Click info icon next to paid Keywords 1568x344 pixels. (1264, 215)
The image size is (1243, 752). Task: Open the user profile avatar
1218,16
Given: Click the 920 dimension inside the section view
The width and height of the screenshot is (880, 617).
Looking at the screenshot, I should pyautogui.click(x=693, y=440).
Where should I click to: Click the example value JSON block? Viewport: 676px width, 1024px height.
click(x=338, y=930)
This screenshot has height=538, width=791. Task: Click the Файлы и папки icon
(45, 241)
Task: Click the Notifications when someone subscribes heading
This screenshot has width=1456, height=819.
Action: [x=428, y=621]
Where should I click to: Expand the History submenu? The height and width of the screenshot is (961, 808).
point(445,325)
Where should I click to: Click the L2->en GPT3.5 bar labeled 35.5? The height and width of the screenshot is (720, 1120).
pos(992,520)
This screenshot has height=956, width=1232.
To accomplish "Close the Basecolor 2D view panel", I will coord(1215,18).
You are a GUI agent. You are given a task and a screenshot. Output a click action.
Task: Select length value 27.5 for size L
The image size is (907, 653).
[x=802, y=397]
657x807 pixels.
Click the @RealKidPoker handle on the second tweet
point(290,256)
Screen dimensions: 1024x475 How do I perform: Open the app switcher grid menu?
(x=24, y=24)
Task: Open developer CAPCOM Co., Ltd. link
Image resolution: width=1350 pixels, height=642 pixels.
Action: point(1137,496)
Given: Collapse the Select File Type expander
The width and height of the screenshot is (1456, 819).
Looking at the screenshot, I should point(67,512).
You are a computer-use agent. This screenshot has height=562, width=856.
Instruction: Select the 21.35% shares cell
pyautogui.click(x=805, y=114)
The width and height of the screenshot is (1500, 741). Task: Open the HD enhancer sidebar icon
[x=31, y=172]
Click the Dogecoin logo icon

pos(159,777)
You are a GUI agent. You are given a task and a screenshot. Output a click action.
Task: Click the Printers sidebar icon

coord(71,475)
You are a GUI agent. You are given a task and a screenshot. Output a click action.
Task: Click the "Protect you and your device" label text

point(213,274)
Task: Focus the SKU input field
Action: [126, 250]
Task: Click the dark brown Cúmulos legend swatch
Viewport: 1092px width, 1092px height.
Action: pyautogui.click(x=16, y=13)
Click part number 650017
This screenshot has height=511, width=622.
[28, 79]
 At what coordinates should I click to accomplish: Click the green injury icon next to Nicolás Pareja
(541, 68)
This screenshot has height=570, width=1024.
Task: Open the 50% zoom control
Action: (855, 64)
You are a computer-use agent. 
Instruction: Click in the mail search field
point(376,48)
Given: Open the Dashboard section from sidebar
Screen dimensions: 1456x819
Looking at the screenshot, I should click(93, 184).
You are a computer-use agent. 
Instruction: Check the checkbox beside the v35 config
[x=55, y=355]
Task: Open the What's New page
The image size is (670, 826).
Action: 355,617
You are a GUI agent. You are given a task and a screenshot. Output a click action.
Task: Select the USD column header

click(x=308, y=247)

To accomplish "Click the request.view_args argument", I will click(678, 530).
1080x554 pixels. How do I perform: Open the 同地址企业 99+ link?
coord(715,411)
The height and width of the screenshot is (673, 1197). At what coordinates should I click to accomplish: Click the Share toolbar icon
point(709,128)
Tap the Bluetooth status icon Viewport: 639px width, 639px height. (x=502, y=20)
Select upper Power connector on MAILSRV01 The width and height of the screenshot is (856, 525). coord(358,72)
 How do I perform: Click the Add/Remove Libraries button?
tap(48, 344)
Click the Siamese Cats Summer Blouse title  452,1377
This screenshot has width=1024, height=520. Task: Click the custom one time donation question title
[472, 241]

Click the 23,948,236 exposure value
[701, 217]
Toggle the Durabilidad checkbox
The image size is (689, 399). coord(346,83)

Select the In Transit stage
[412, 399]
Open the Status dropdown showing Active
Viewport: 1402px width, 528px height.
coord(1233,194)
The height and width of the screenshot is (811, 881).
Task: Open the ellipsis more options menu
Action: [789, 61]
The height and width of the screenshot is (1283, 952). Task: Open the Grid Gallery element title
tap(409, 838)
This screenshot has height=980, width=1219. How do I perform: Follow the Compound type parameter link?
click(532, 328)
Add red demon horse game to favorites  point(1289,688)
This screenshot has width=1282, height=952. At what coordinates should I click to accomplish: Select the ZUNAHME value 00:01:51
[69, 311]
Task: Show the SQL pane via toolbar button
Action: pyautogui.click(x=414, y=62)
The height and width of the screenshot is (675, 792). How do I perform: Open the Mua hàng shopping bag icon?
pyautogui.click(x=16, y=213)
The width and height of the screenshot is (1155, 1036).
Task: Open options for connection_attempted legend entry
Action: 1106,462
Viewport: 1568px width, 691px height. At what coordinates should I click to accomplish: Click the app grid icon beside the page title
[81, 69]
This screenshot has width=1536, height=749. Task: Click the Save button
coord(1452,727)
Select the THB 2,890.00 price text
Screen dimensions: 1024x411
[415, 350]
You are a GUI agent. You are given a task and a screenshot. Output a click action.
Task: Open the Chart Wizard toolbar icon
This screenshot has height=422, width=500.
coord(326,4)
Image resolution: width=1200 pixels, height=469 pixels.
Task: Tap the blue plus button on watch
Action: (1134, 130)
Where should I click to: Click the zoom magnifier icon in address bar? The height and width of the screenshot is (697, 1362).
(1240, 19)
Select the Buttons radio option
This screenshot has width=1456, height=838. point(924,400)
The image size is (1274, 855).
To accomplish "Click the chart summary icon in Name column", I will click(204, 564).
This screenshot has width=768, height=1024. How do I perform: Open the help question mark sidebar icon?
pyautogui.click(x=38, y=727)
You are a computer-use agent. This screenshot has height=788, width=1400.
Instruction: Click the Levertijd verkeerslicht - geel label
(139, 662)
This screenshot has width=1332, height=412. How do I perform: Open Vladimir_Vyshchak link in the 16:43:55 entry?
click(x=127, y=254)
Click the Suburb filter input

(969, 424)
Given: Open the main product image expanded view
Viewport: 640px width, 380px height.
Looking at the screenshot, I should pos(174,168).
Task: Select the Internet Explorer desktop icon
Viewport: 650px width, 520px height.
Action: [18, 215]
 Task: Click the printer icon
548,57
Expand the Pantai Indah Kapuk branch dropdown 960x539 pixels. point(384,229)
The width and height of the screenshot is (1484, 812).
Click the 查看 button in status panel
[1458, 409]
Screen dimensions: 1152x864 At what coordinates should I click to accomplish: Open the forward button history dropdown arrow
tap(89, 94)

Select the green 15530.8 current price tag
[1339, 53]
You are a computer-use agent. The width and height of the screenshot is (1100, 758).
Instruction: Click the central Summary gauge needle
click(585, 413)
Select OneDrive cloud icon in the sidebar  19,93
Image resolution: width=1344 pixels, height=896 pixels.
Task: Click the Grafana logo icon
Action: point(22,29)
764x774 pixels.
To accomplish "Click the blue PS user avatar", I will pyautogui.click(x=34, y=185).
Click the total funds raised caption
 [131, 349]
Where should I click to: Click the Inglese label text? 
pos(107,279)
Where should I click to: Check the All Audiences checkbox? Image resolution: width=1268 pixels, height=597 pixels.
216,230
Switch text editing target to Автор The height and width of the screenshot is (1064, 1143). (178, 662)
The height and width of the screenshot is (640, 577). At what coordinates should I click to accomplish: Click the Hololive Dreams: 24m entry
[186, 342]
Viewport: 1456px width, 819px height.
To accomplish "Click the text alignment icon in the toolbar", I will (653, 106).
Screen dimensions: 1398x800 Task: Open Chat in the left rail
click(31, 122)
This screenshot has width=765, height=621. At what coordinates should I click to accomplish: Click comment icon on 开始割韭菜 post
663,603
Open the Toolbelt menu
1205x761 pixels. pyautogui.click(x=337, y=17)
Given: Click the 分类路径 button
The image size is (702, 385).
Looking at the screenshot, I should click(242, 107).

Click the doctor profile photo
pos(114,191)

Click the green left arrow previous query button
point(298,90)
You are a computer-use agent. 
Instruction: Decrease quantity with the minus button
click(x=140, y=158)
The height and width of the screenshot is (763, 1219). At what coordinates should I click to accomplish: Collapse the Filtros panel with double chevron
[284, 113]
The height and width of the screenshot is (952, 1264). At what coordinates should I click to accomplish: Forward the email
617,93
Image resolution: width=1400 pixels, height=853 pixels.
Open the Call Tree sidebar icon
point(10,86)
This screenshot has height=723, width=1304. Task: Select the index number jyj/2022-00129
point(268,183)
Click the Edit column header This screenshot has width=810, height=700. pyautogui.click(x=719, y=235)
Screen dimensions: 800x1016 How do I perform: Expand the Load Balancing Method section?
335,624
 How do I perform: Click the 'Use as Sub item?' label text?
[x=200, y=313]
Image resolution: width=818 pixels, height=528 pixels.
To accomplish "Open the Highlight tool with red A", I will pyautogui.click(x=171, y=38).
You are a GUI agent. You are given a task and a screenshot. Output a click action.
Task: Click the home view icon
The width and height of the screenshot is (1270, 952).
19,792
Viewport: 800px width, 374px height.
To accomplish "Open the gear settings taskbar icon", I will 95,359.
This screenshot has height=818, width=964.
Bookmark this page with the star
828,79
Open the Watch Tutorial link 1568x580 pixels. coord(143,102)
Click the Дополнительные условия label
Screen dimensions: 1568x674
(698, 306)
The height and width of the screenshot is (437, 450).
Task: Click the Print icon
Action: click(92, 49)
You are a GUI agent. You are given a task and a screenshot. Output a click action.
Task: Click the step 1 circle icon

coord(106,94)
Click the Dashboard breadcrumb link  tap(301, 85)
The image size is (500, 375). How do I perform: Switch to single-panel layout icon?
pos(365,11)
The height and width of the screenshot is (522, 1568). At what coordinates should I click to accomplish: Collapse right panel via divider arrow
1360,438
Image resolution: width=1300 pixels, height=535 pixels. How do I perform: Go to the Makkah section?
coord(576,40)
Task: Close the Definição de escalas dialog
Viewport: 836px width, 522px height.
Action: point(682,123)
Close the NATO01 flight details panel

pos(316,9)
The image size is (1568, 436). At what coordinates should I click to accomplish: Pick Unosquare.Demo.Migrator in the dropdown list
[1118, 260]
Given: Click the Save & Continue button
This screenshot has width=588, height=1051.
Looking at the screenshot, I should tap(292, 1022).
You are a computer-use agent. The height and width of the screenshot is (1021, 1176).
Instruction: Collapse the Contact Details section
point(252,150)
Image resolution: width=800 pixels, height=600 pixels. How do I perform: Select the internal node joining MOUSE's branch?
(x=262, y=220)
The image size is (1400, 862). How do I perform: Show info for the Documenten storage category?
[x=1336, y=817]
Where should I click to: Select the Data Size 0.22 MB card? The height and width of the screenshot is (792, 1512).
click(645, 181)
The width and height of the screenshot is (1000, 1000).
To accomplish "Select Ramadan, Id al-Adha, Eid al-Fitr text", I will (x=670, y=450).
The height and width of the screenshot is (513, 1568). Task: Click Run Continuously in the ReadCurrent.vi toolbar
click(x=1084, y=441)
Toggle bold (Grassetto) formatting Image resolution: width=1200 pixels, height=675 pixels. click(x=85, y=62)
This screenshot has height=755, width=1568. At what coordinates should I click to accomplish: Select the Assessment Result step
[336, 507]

▸ **What the task asks**
State how many lines of the data above contain the string "section", with case counting. Reply with the number only.

▸ **Output**
5